Since we have failed, individually and collectively, to live up to our part in the covenant, how can we renew it? Lent affords us the opportunity for deep reflection on our relationship with God.
Sin is threefold alienation from God, others and ourselves. In the Holy Cross of Christ, we find threefold reconciliation. The sacrament of penance is the surest way for us sinners to make peace with God, others and our souls. Take the time this Lent to avail ourselves of the reconciliation offered so freely by Jesus. The Lord loves us and wants to heal us. His arms are open wide in an embrace of love for you and me.
In the person of the ordained priest, the minister of reconciliation, Jesus is present and wants to give us his healing love. We should not fear; we need not despair. No sin is too great to be forgiven if only we have true sorrow for it and a firm purpose of amendment. No sin is too miniscule that we should fear we are wasting the confessor’s time. All we need to do is come to him. Jesus is waiting to reconcile us and to love us back to life. The Lord says through the prophet Jeremiah:
“I will place my law within them and write it upon their hearts;
I will be their God, and they shall be my people.
No longer will they have need to teach their friends and relatives
how to know the Lord.
All, from least to greatest, shall know me, says the Lord,
for I will forgive their evildoing and remember their sin no more.”

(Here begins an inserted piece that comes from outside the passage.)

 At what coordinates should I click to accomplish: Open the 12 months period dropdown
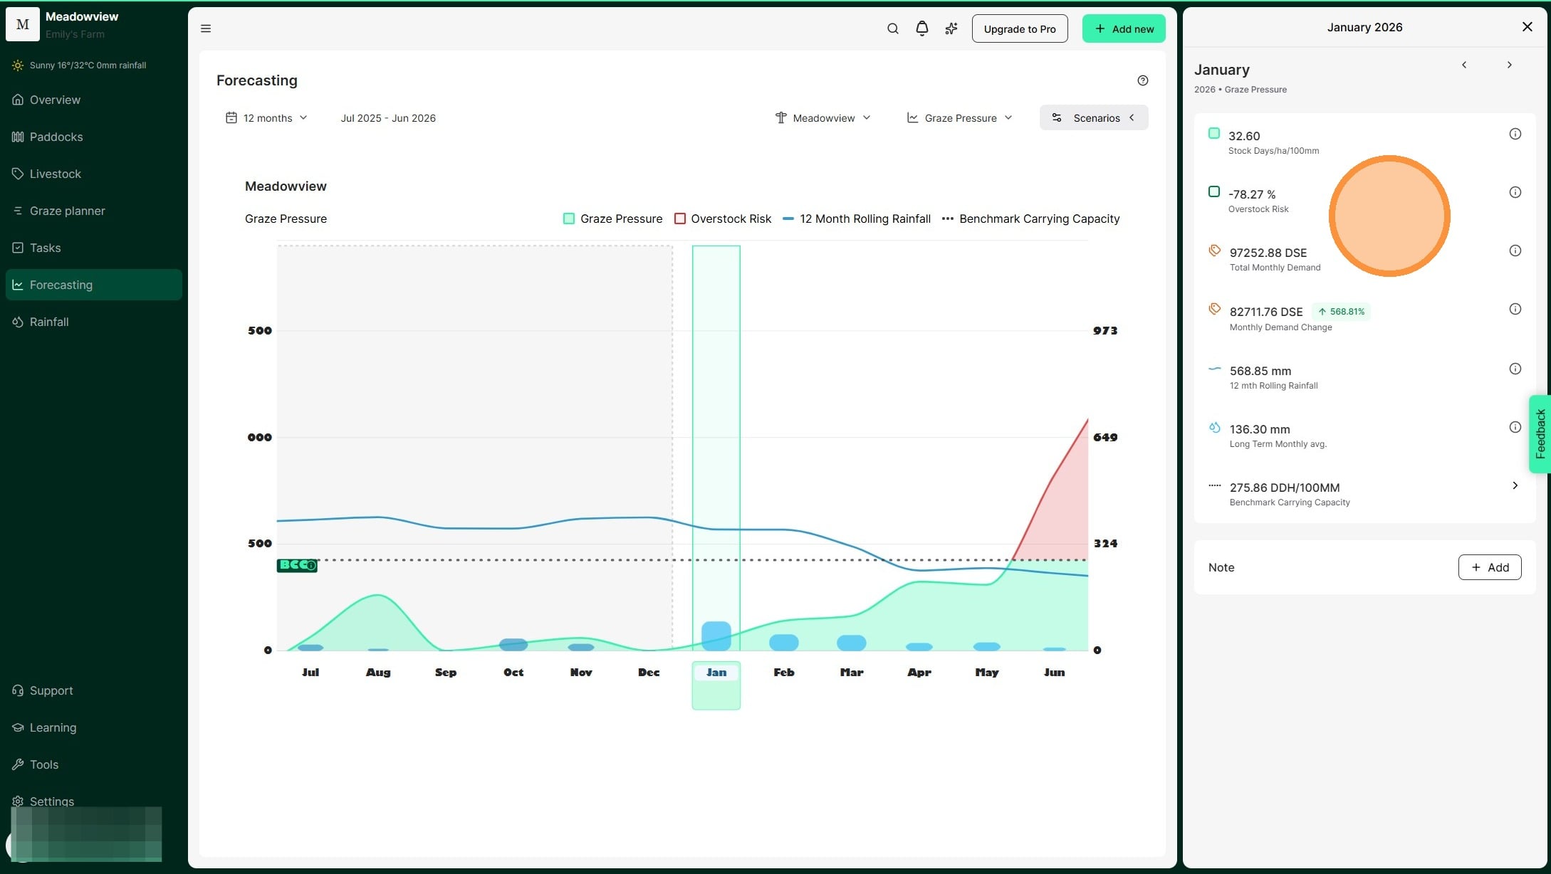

The surest sign of the covenant is the Eucharist. There is no better time to get back to the practice of confession than during Lent. If you have been away from Mass, come back to the greatest act of covenantal love in the Eucharist. All of the other sacraments give us God’s grace; only the Eucharist gives us Jesus Himself, truly, sacramentally present.

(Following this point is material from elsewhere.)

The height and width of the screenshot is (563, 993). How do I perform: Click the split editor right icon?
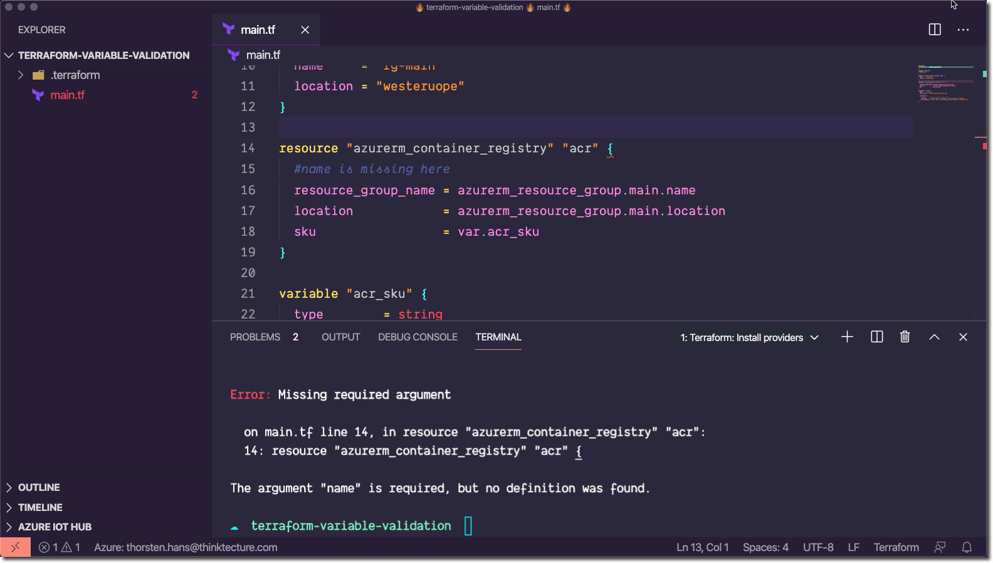point(934,29)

Come this Lent and renew your covenant; come and be saved through penance and the Eucharist.
Readings for the Fifth Sunday of Lent
Jeremiah 31: 31-34
Psalm 51: 3-4, 12-13, 14-15
Hebrews 5: 7-9
John 12: 20-33
Father Cush, a priest of the Brooklyn Diocese, is an academic dean and formation advisor at the Pontifical North American College, Vatican City-State, and an associate professor of theology and U.S. Catholic Church history.